Considerations concerning customers may include their ambitions, strategies, and priorities as well as their reach and influence with your target consumers. If you have a sustainable proposition you may choose to work with customers who share your ethics and who actively seek to do no harm and/or do good.


Knowing your customers’ performance could influence how deep a relationship you wish to build or much you will invest with them. Understanding your customers helps you identify first whether they are aligned with you and suitable for your business/brand and the image you want to project. If you are a budget fashion brand, you are unlikely to choose to distribute your product in high-end retail stores like Harrods or Selfridges. Understanding your customer also helps you talk a common language. For example, Tesco has an area in their store they call the “power aisle” other retailers may call this the “seasonal aisle”.


Comprehension of your customers’ needs and requirements makes the sale easier and the relationship stronger.


Consumer


Who are they? How do you define, profile or segment them? Which customer group do you consider your strategic target? What are their needs? What trends are emerging amongst this group? What is influencing their behaviour and how does this impact your choices? You should seek to understand the customers' purchase journey; pain points and joy points. What habits do your customer have? What triggers them to repeat purchases? All this insight is instrumental in helping you define your strategy and the tactics you will need to deploy against that strategy.


If your consumers' awareness of you is low, that is a very different challenge compared to knowing you have high awareness but low conversion. In the former, you would look at ways to get noticed by your target group. In the latter, you’d want to understand barriers to purchase and overcome them.


You should also give consideration to the Shopper. The person who purchases the product isn’t always the end consumer. The consumer of dog food is the dog, and the shopper will typically be the dog owner. You need to be mindful of the influences on the shopper as well as the influences on the consumer.

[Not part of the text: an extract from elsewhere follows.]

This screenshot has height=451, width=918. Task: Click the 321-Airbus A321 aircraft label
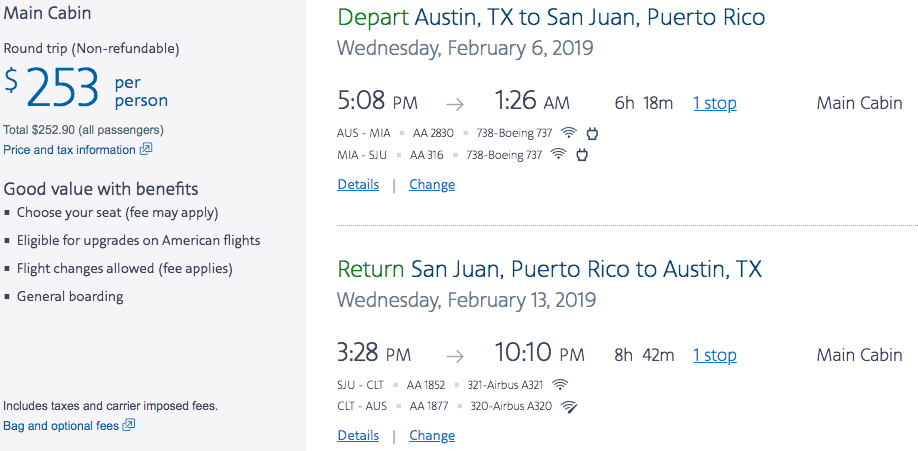point(503,384)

By understanding your consumer and shopper you can seek to match your products and services to their needs in the most appropriate, and ideally differentiated way.


Competitor


In the same way, you need to understand all the nuances of your business you should do the same for your competitors. What is their offering? How are they positioning themselves? What is their market share? Do you know what their strategic priorities and focal areas are? What investments do you think they are making? Who has the greatest share of voice with the customers and consumers? and so forth.


Once you know your opponent you can consider your war game.


An initial, thorough, analysis could take as long as three months to compile but it will provide the comprehension and knowledge needed to formulate a strategic plan. Strategy at its most basic is just choice. Your strategic plan details the choices you have made and provides a framework for how you will operate.